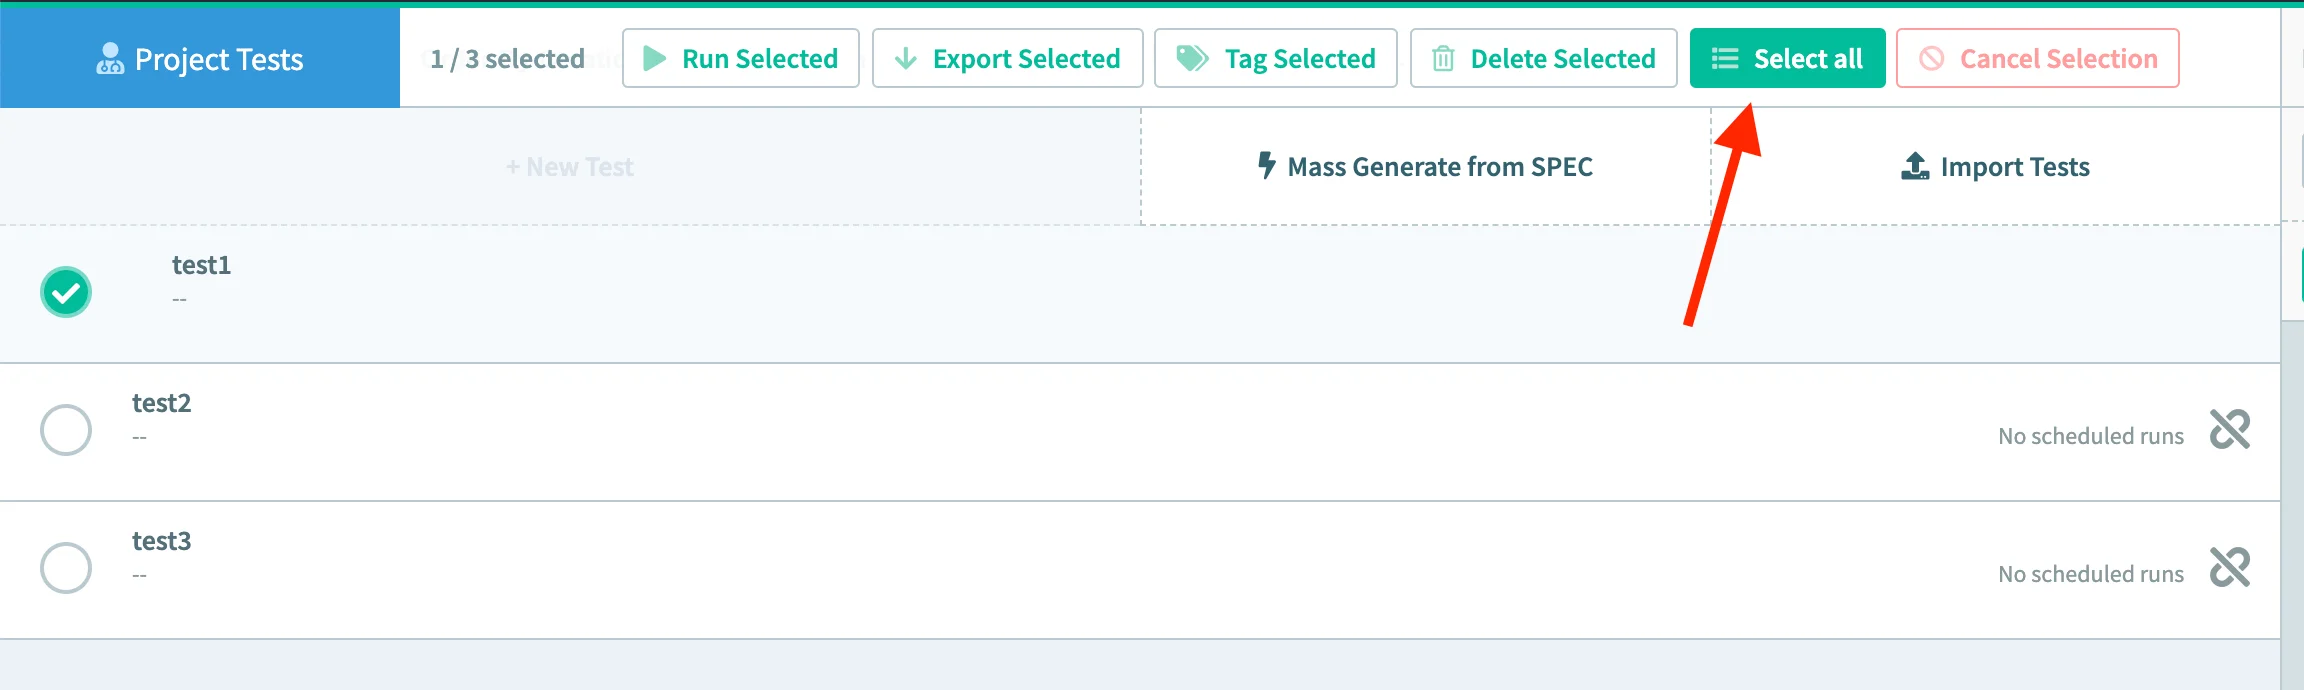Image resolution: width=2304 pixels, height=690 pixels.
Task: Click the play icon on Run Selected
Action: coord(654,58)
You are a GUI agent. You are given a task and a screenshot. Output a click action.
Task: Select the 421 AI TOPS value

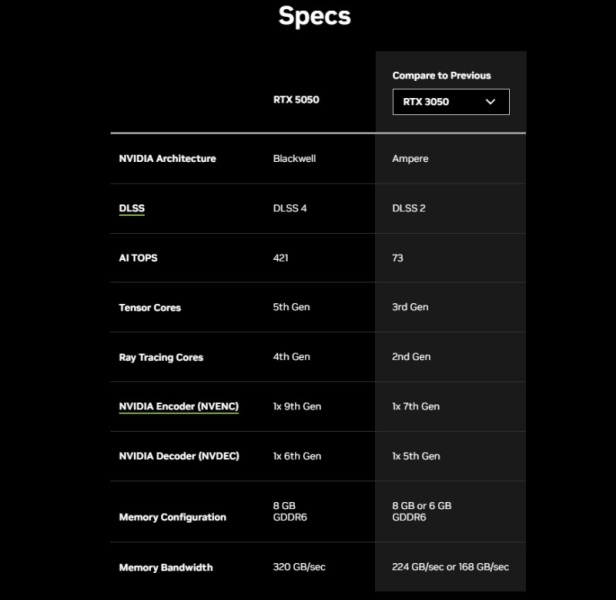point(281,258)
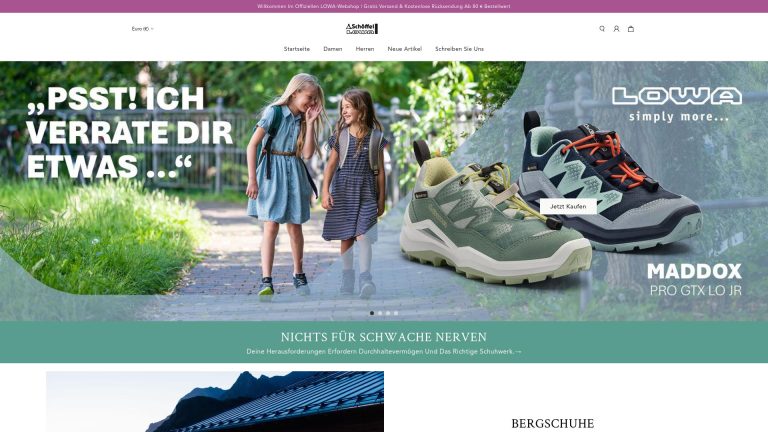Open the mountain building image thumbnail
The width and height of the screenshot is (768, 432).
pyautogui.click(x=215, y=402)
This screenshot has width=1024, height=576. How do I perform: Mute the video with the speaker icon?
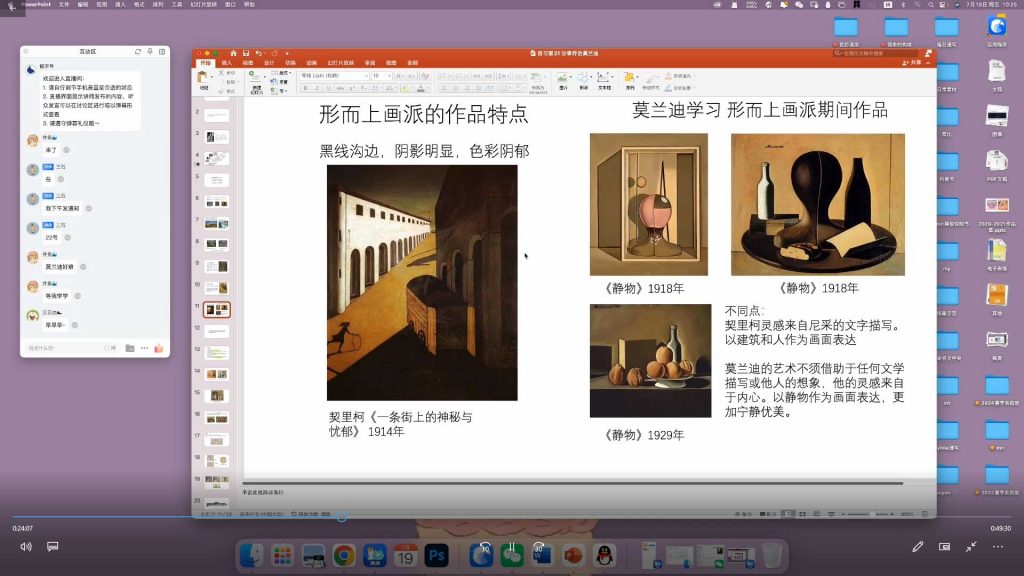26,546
◆ ◆ ◆ ◆ ◆
▶ _ABOUT THIS TASK_
Produce an exact copy of the lines from the line with "You are a GUI" through the last line of the data above, both ends included. No pictures belong in it.

▶ _YOUR SOLUTION_
You are a GUI agent. You are given a task and a screenshot. Output a click action.
Task: Select the 421 AI TOPS value

point(281,258)
Open the mountain building image thumbnail
The width and height of the screenshot is (768, 432).
pyautogui.click(x=215, y=402)
This screenshot has width=1024, height=576. How do I perform: Mute the video with the speaker icon?
26,546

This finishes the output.